• **WHAT THE TASK REQUIRES**: From the line that contains "Task: Click the 19 May 18:00 time axis label" through the line that contains "Screen dimensions: 699x602", output every line of the listing below exactly and leave out all the rest.

• **RECORDED DATA**:
^^^^^^^^

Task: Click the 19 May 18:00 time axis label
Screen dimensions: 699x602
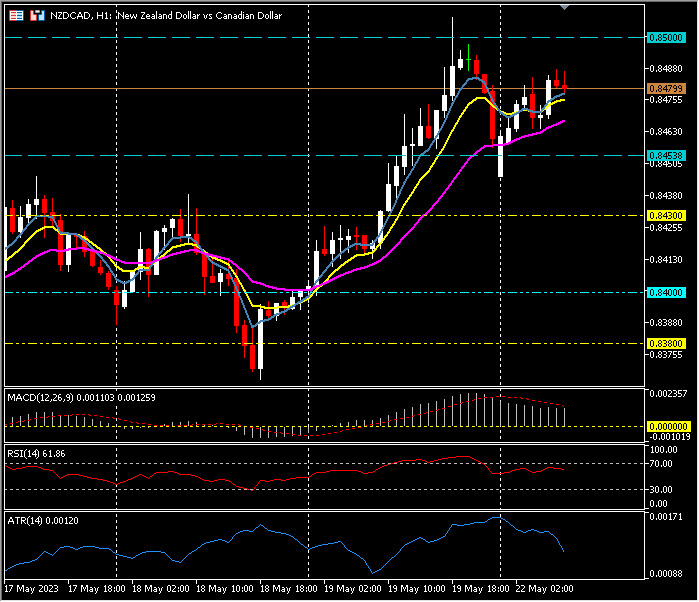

^^^^^^^^

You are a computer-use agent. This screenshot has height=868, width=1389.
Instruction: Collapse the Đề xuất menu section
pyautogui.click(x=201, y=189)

^^^^^^^^

• **OUTPUT BELOW**:
Task: Click the 19 May 18:00 time axis label
Screen dimensions: 699x602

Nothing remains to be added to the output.